Map of London from 18th Century to be republished
An 18th Century official map of London, which provides an incredibly detailed image of the capital will be republished more than two and a half centuries after its initial printing.
John Rocque’s An Exact Survey of the Cities of London and Westminster, and the Borough of Southwark gave the first ever detailed bird’s eye view of London, at a time when the population of the capital was around 650,000.
The map is “almost miraculous,” says English Heritage historian Steven Brindle, especially when you consider the available tools and technology at the time. Brindle says that cartography or map making was more difficult at the time, making the map of London more impressive.

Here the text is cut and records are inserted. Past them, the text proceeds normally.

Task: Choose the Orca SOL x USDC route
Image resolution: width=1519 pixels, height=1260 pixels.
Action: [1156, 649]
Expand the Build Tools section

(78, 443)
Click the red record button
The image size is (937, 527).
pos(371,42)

“Rocque would have set out with a couple of assistants and some very basic tools,” he said. “A chain, 66ft long, a surveyor’s wheel and a notebook, and they would go over, for example, a field, and they would measure it on all its sides, and they would draw that as accurately as they could. It might be a few days’ work. And it’s really accurate.”
It’s this, he says, which “almost seems miraculous.” The City of London then “was packed with dense alleys and streets, a lot of them very insanitary. There were slums just a couple of streets away from really rich merchants living in their houses. The city had large fields, orchards – and tall ships crowded the Thames. It’s all depicted on Rocque’s masterpiece created in 1746.”
Many of the places on the map of London were fields laying outside the City. But there are buildings there that still exist to this day.
“London changed and rebuilt so much,” Brindle said, “now the other buildings all loom over the church.”